Writer-director Eric Red’s Cohen & Tate is a dark comedy of errors that relies on the inability of a pair of hit men to properly deliver a child witness to their mafia employers, and to watch it now over 20 years later is to revel in the days when bad men could convincingly go off the social grid to do bad things. Cohen (Roy Scheider) and Tate (Adam Baldwin) get lost over the course of the film, and you can’t help but consider the GPS that would now instantly bail them out of their predicament, or at the very least the wireless connection on their smartphones that could properly advise them of the ideal route to their destination in Houston. No, these guys, poor saps, have to stop off and speak to actual people in order to find the road that eludes them.
Of course, a more optimistic person could reasonably assert that our presently available methods of transforming ourselves into privately cocooned, fully functioning AV libraries spares us of the possibility of running afoul of characters such as Cohen and Tate, who admittedly strike us as less-than-savory individuals who’re prone to killing most of their benefactors. But it’s difficult not to notice the thrill that’s missing from the contemporary road movie in contrast to even a straightforward genre programmer like Cohen & Tate, which indirectly reflects the wandering spirit that’s been sacrificed in favor of the voluntary 24/7 surveillance we currently celebrate in an age that’s ushered “Google” into the unofficial cultural lexicon as a proper verb.

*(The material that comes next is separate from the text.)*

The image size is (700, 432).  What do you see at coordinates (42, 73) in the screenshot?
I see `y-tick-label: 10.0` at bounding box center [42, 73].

Divorced of its context as a time capsule, Cohen & Tate is an effective chamber play masquerading as a road movie. The distinctions between the titular duo are predictable: Cohen embodies aging dignity and human decency that’s ironic in light of his chosen profession, while Tate is a tedious hot head who wants to immediately go rogue and kill their young hostage in order to satiate a personal blood lust. Red’s narrative kink, which he borrows from O. Henry’s The Ransom of Red Chief, is that the hostage is smarter than both of his captors. The nine-year-old prisoner, Travis (Harley Cross), immediately sets about throwing the figurative fuel to Cohen and Tate’s preexisting tensions and his remarkable guile and intelligence eventually win him his life. Cohen & Tate is occasionally sluggish, and Baldwin’s broad performance is annoyingly shrill, but Red’s quietly authoritative direction meshes well with Scheider’s reliably crisp cucumber coolness. An uneven but enjoyably nihilistic night-in.
Image/Sound
The image is appropriately soft, as much of the film is set at night on the road among the light that emits from passing vehicles and highway signs. Blacks are deep, and key sequences set at a truck stop and a gas station, respectively, boast terrific color and surprisingly strong depth of field considering the film’s low-budget origins. The twin audio tracks are well mixed, and the care that the Blu-ray’s producers have taken is particularly evident in the richness of Bill Conti’s unusual, evocative score.
Extras
The audio commentary with writer-director Eric Red contains some choice tidbits, such as the influence of the Texas economic recession on the making of the film, but it’s dry and skippable more often than not. The other supplementals, which include a brief crew reminiscence and the requisite collection of deleted scenes and stills, are similarly lackluster. There isn’t much to see here.
Overall
Cohen & Tate isn’t in the league of the best despairing existentialist thrillers of Walter Hill, but it’ll do in a pinch.